- _READING PASSAGE_
----

It is easy to imagine an environment in which an essential model of a real-time system could be directly implemented. The essential model would be compiled or interpreted into working code exactly like the source code for a high-level language program. In addition to the localized decisions made by a typical compiler, the essential model compiler would make decisions with a broader scope. The compiler, for example, would distribute executable instructions among a set of target machines, organizing the code for each target machine into an optimal set of concurrent tasks.

Alas, a general-purpose real-time implementation environment with this broad a scope has not yet been created. Consequently the systems modeling process must go beyond the essential model and describe details of the implementation. This chapter presents a set of guidelines for implementation modeling, guidelines that are quite different from the essential modeling heuristics presented in Volume 2. The differences stem from a fundamental distinction between essential models and implementation models — the essential model is an original creation, while the implementation model is derived from the essential model. Because of this distinction, implementation modeling heuristics all take some feature of the essential model as a point of reference.

The guidelines we will present in this chapter are minimization of essential model distortion, satisfactory approximation to essential model behavior, top-down allocation to implementation technology, classification of the essential model by implementation resources, and data abstraction from the essential model. These provide an overall framework for our approach to implementation modeling and underlie many of the more specific guidelines to be presented in the following chapters.

----

- _SOURCE EXCERPT_
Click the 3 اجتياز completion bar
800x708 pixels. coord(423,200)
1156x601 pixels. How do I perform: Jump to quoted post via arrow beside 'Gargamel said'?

----

- _REQUIRED TASKS_
a - In the passage on implementation modeling, rewrite the part between "Alas, a general-purpose" and "point of reference.", inclusive, substituting "rules of thumb" for "heuristics".
b - Carry on the passage on implementation modeling of real-time systems from the point where it stops.
This material comes from a separate source.

- _SOLVED PROBLEMS_
a -
Alas, a general-purpose real-time implementation environment with this broad a scope has not yet been created. Consequently the systems modeling process must go beyond the essential model and describe details of the implementation. This chapter presents a set of guidelines for implementation modeling, guidelines that are quite different from the essential modeling rules of thumb presented in Volume 2. The differences stem from a fundamental distinction between essential models and implementation models — the essential model is an original creation, while the implementation model is derived from the essential model. Because of this distinction, implementation modeling rules of thumb all take some feature of the essential model as a point of reference.

b -
A distortion of an essential model is a change in its organization based on some criterion other than the system’s subject matter. Take as an example an essential model that includes the periodic modification of a satellite’s attitude based on some pre-arranged schedule. This portion of the model can be thought of as the essential response to New Satellite Attitude is Required, and is represented by Figure 1.1.

Figure 1.1. Essential model fragment — satellite attitude modification.

In a contemporary satellite, the logic to perform this job would probably be implemented on a single on-board microprocessor. There is in this case no distortion of the essential model; a single essential model element (an event response) translates into a single implementation element (a task within a processor) and thus the essential model organization is preserved. Except for a comment indicating the technology choice, the implementation model would be identical to Figure 1.1.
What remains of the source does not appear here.